2. Le parent créancier peut également utiliser l’une ou plusieurs voies civiles d’exécution :
— saisie-arrêt entre les mains d’un tiers,
— autres saisies,
— paiement direct entre les mains de l’employeur,
— recouvrement public par l’intermédiaire du procureur de la République,
3. Le débiteur encourt les peines des articles 227-3 et 227-29 du code pénal : deux ans d’emprisonnement et 15 000 euros d’amende, interdiction des droits civiques, civils et de famille, suspension ou annulation du permis de conduire, interdiction de quitter le territoire de la République ;
RAPPELLE que les parents peuvent, d’un commun accord, modifier l’ensemble de ces modalités d’exercice de l’autorité parentale pour les adapter à des circonstances nouvelles, sans qu’il soit besoin de saisir à nouveau le juge aux affaires familiales ;
RAPPELLE aussi qu’en application du décret du 11 mars 2015, pour saisir à nouveau le juge aux affaires familiales, et sauf urgence, il faut préciser dans la requête les diligences entreprises en vue de parvenir à une résolution amiable du litige, en justifiant par exemple de l’échec d’une mesure de médiation ;
RAPPELLE enfin que pour tenter une médiation, les parties doivent contacter un médiateur familial ;
RAPPELLE que les mesures portant sur l’autorité parentale et sur la contribution à l’entretien et à l’éducation de l’enfant sont exécutoires de droit à titre provisoire ;
DIT n’y avoir lieu à exécution provisoire sur le prononcé du divorce ;
DIT que les dépens seront partagés par moitié entre les parties et recouvrés conformément à la loi sur l’aide juridictionnelle ;
DIT que, conformément à l’article 1074-3 du code de procédure civile, la présente décision sera notifiée aux parties par le greffe par lettre recommandée avec avis de réception, aux fins de mise en œuvre de la mesure d’intermédiation financière ordonnée.

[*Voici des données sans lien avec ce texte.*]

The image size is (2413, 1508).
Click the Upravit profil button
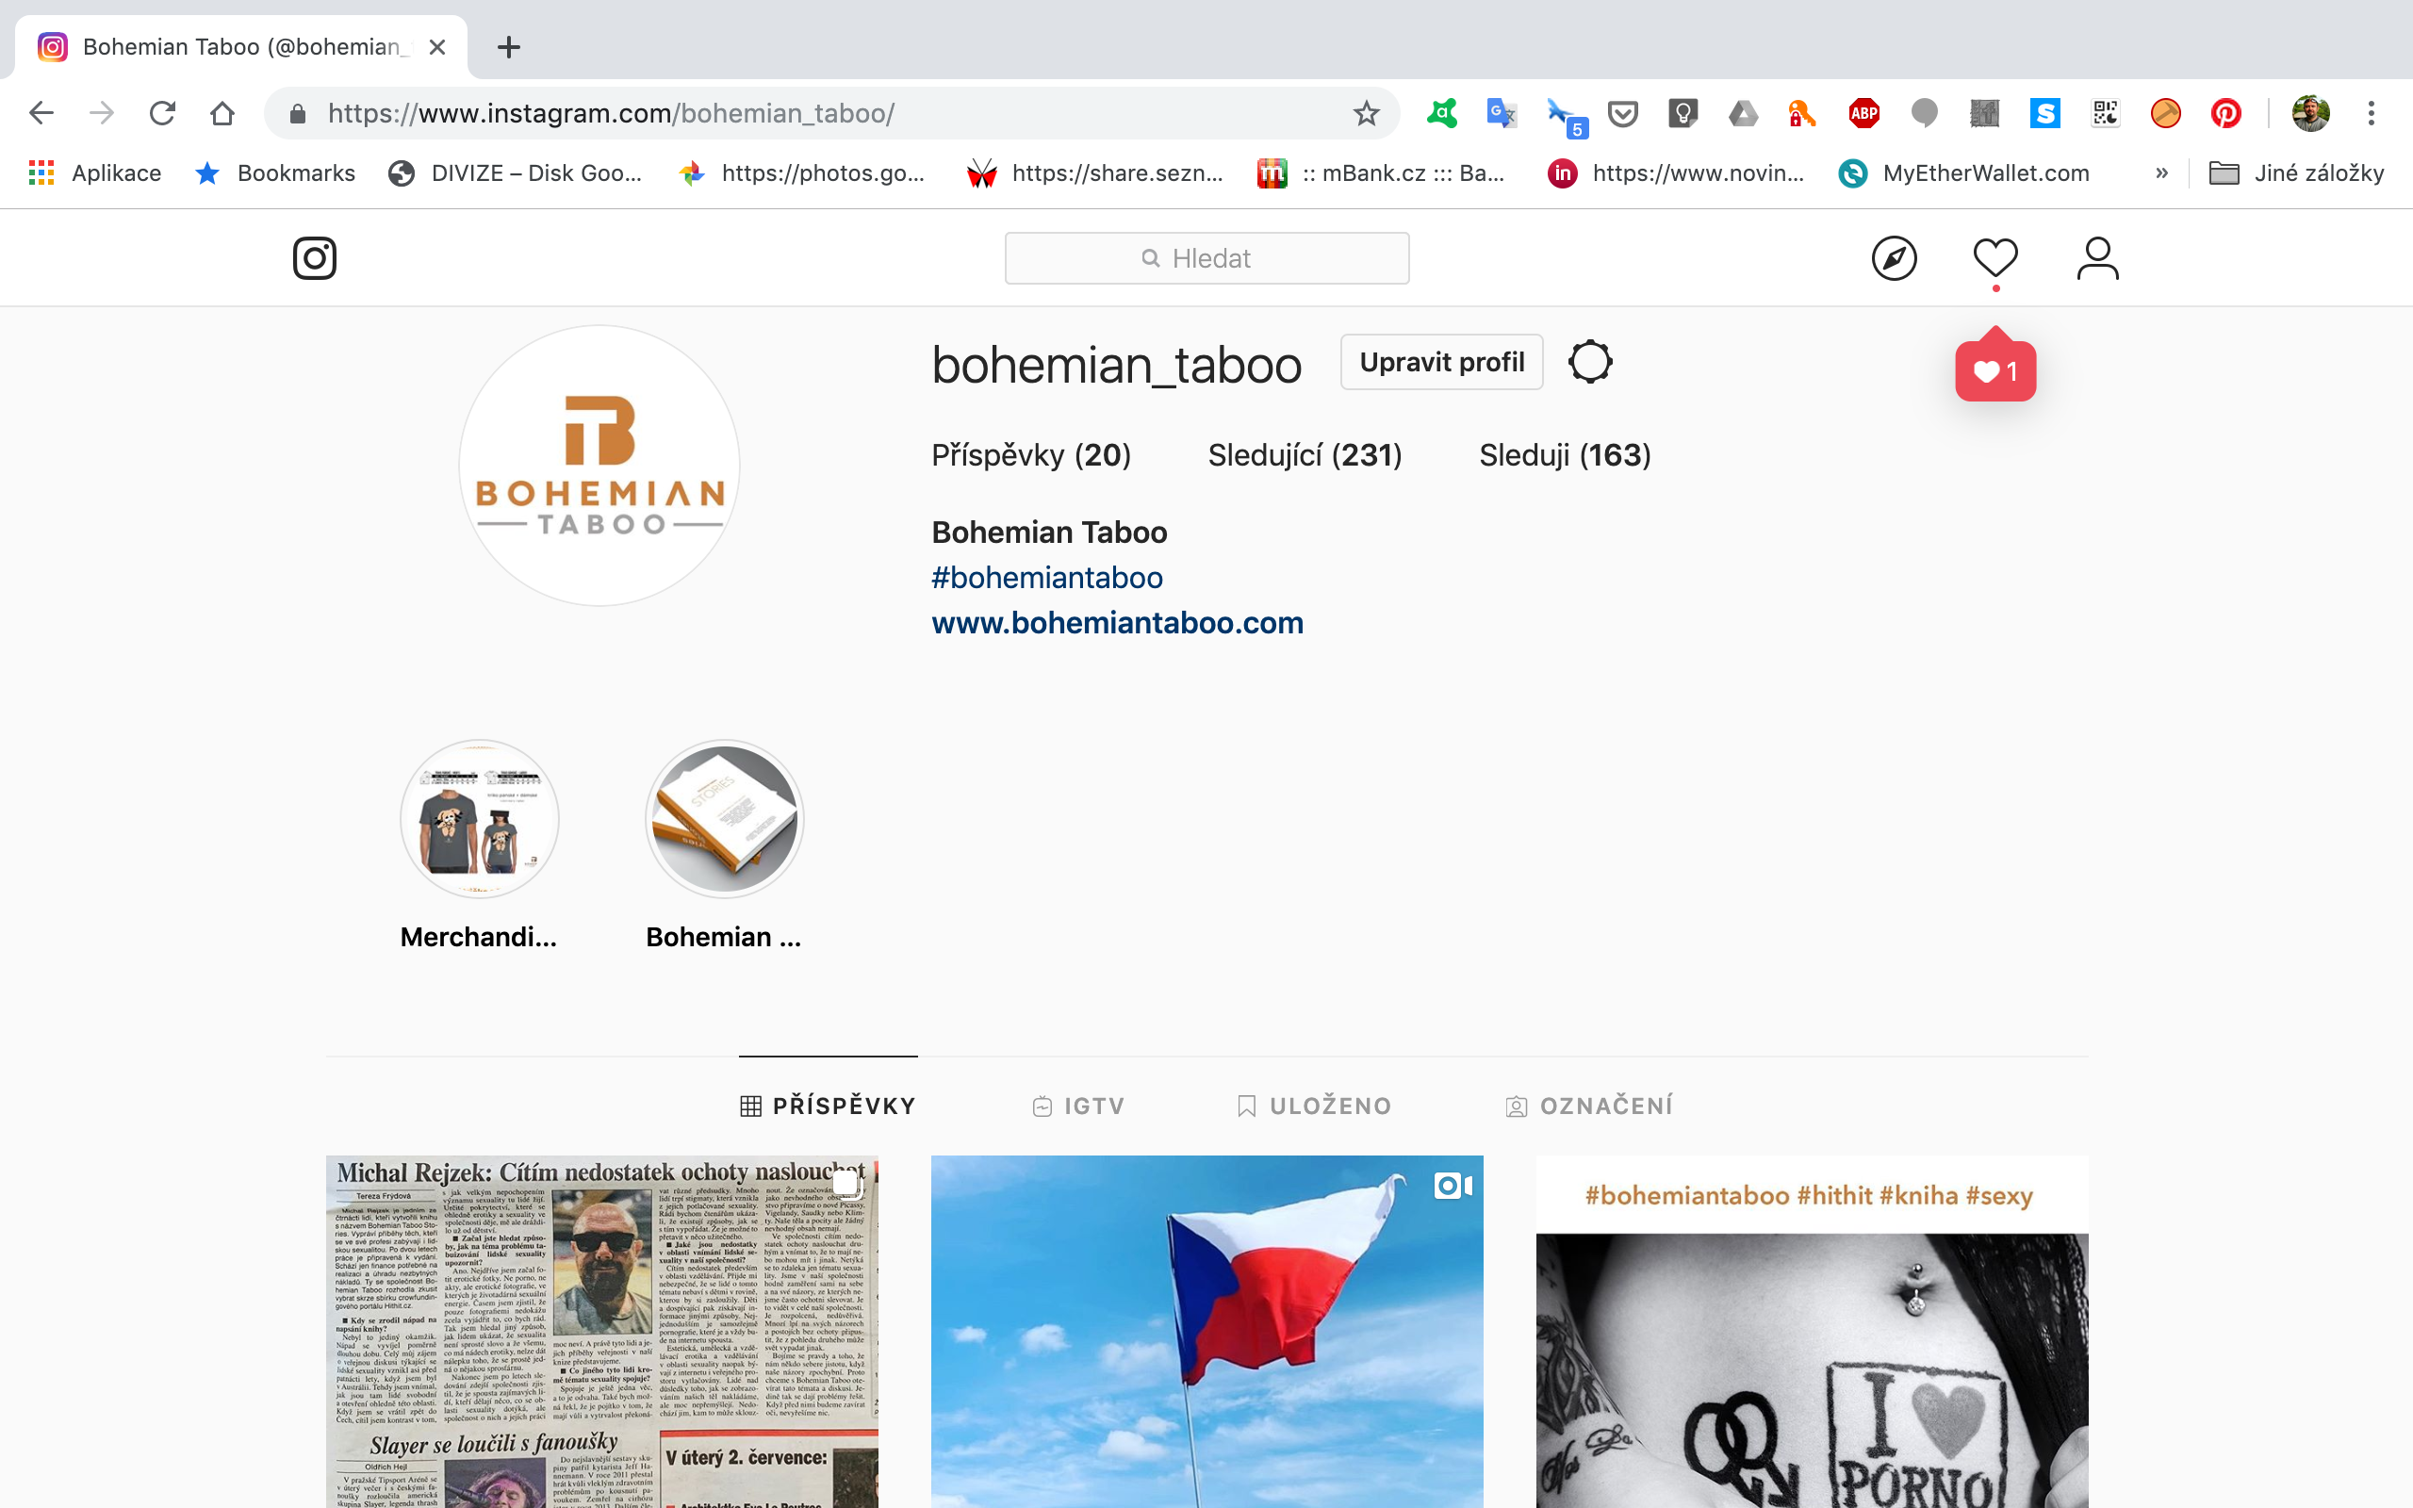[1441, 362]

DIT que la décision devra être signifiée par la partie la plus diligente à l’autre partie par acte d’huissier de justice ou de commissaire de justice, faute de quoi elle ne sera pas susceptible d’exécution forcée, et qu’elle est susceptible d’appel dans le mois de la signification auprès du greffe de la cour d’appel de PARIS.
AINSI JUGÉ ET PRONONCÉ PAR MISE À DISPOSITION AU GREFFE DE LA JURIDICTION LE DOUZE MARS DEUX MILLE VINGT QUATRE, LES PARTIES EN AYANT ÉTÉ AVISÉES CONFORMÉMENT À L’ARTICLE 450 DU CODE DE PROCÉDURE CIVILE.